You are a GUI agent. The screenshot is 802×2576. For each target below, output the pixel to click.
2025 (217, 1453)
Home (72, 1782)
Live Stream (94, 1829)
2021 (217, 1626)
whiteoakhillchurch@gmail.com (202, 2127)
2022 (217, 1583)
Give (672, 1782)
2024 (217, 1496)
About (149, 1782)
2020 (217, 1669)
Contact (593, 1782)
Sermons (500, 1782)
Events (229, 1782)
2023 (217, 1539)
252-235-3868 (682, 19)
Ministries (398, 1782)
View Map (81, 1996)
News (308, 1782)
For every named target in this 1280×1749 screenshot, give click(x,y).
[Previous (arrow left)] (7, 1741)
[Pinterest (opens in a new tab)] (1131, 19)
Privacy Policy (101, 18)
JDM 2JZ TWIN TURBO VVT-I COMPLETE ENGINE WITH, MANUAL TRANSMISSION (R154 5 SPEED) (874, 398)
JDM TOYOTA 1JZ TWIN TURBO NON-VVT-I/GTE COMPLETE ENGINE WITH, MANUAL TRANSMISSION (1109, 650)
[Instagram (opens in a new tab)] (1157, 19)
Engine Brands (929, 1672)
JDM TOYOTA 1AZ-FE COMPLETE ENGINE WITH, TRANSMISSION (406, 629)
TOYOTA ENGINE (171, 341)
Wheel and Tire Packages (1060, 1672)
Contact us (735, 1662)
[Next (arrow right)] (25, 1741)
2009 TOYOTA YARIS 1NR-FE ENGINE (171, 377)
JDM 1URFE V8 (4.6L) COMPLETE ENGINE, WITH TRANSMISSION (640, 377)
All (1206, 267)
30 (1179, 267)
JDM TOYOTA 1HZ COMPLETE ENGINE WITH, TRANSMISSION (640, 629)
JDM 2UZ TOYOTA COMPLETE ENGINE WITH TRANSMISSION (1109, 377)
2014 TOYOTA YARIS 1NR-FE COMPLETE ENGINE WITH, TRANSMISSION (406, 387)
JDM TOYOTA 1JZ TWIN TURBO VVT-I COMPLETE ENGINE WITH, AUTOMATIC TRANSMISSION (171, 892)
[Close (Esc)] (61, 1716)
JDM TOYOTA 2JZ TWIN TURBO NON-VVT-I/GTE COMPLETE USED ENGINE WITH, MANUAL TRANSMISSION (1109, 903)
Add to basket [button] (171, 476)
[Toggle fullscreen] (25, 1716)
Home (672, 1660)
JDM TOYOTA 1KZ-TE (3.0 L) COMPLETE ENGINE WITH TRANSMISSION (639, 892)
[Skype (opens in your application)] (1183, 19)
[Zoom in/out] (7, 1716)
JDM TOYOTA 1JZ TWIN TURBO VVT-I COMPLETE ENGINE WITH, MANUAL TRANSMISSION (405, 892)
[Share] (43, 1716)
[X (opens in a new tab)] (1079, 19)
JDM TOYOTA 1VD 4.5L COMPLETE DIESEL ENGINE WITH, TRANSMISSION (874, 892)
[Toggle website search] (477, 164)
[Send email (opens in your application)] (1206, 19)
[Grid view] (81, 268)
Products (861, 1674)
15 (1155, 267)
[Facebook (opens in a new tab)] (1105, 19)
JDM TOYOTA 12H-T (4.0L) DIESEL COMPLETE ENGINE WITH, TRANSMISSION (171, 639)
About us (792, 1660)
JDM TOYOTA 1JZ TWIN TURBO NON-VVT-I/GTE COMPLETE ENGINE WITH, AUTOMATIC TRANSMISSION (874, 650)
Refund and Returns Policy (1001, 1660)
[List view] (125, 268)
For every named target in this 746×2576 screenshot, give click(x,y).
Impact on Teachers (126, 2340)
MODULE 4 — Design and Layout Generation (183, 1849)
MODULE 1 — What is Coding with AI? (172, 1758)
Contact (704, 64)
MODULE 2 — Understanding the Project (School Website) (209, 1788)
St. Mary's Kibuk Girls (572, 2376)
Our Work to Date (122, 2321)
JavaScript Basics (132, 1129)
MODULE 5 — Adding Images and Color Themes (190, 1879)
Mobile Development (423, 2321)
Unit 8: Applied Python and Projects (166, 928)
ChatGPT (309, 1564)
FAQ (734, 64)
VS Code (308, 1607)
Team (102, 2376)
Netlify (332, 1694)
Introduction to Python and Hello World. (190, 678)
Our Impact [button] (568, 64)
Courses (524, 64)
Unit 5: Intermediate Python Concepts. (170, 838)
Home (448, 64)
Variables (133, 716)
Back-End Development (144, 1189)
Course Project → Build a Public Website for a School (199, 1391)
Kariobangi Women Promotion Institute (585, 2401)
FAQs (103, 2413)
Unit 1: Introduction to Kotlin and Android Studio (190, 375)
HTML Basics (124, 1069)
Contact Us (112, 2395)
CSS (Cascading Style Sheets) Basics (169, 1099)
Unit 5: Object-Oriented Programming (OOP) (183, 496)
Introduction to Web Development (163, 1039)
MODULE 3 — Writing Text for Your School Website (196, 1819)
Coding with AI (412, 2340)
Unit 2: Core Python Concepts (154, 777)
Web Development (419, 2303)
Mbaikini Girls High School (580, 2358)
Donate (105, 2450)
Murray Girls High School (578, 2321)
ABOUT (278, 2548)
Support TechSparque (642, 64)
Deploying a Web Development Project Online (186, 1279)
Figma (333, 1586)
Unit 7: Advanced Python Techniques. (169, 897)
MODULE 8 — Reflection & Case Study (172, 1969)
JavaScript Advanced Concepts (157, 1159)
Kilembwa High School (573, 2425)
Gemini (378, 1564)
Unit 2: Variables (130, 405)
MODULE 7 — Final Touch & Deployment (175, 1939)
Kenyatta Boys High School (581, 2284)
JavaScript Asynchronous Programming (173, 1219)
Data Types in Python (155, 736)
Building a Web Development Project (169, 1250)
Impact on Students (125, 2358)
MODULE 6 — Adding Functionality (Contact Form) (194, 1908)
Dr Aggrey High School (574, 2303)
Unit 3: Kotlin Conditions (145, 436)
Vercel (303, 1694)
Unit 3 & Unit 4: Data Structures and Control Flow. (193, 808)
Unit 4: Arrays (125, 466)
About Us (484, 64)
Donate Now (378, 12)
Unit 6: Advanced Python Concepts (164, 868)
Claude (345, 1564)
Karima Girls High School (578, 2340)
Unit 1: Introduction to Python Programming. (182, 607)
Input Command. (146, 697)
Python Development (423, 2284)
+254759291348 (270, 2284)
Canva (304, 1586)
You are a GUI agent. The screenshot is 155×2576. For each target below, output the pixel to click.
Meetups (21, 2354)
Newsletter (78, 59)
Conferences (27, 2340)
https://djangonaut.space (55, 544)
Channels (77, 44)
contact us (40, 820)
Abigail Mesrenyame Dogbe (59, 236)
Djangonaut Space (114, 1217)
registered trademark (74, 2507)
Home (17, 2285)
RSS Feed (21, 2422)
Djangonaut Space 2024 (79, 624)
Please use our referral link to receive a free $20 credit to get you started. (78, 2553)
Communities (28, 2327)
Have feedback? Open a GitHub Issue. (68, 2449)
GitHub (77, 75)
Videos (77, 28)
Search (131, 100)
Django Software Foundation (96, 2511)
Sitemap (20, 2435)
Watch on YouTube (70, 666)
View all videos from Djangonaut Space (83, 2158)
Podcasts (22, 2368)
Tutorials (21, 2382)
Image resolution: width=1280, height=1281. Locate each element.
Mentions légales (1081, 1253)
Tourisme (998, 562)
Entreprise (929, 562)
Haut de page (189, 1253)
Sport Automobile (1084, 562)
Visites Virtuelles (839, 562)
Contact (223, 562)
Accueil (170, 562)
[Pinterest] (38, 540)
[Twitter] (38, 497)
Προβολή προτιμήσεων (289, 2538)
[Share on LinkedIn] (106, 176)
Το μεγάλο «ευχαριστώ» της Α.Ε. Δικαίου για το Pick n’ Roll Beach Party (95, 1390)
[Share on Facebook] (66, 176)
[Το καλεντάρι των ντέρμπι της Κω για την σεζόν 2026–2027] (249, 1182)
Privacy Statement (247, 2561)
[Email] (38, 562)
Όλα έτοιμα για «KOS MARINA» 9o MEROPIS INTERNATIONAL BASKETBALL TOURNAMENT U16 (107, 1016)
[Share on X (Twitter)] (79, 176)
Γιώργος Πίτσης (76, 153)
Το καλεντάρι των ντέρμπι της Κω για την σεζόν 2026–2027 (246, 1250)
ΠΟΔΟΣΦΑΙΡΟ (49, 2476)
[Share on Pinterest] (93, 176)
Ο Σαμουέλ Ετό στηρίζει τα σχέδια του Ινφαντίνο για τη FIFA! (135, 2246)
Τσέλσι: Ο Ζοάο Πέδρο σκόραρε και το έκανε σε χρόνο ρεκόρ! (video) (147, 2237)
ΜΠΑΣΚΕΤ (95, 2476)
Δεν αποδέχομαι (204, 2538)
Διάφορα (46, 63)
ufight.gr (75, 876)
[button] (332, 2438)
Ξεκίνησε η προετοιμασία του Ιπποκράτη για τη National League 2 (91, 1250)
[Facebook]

■ ■ ■ ■

What needs to be done → Keeping every character as it is, restate the lines above that run from the line with "JDM TOYOTA 2JZ" through the line with "JDM TOYOTA 1KZ-TE", both included, and nothing else.

Answer to the problem →
JDM TOYOTA 2JZ TWIN TURBO NON-VVT-I/GTE COMPLETE USED ENGINE WITH, MANUAL TRANSMISSION (1109, 903)
Add to basket [button] (171, 476)
[Toggle fullscreen] (25, 1716)
Home (672, 1660)
JDM TOYOTA 1KZ-TE (3.0 L) COMPLETE ENGINE WITH TRANSMISSION (639, 892)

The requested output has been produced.